Problem :: Produce a word-for-word copy of the line that contains "Instruction: Sort by Next Best column header" and each line after it through the end of the material, omitting pictures and all other lines.

Exercise material ::
--- START ---

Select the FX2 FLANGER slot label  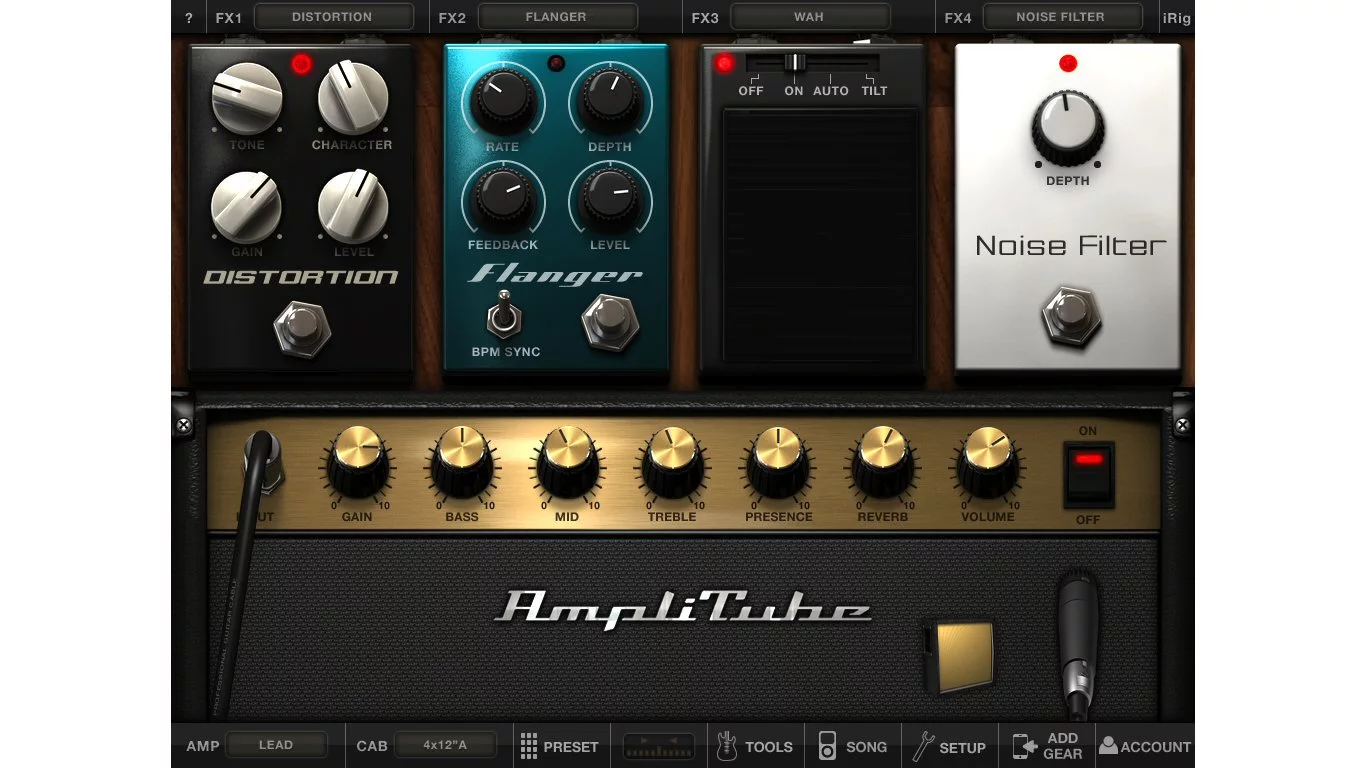point(557,16)
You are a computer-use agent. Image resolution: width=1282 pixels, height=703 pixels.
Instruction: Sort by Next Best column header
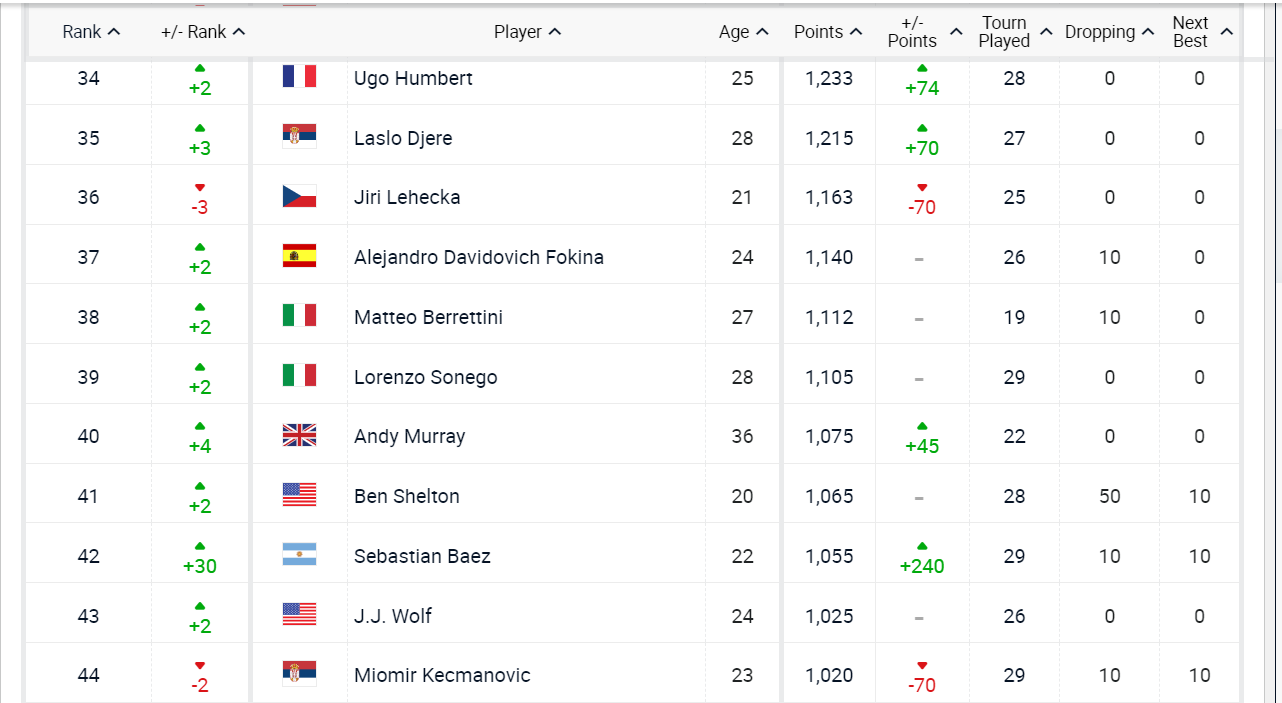click(x=1200, y=32)
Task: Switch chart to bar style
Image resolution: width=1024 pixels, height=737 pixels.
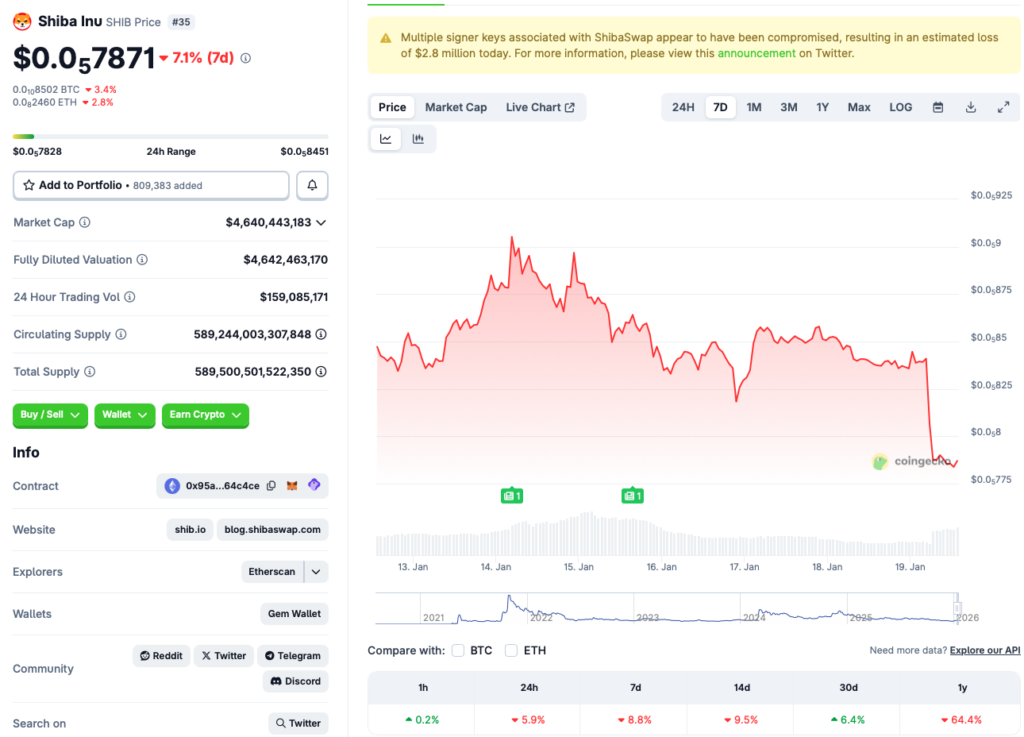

--- END ---

Problem solution ::
Instruction: Sort by Next Best column header
click(x=1200, y=32)
Task: Switch chart to bar style
Image resolution: width=1024 pixels, height=737 pixels.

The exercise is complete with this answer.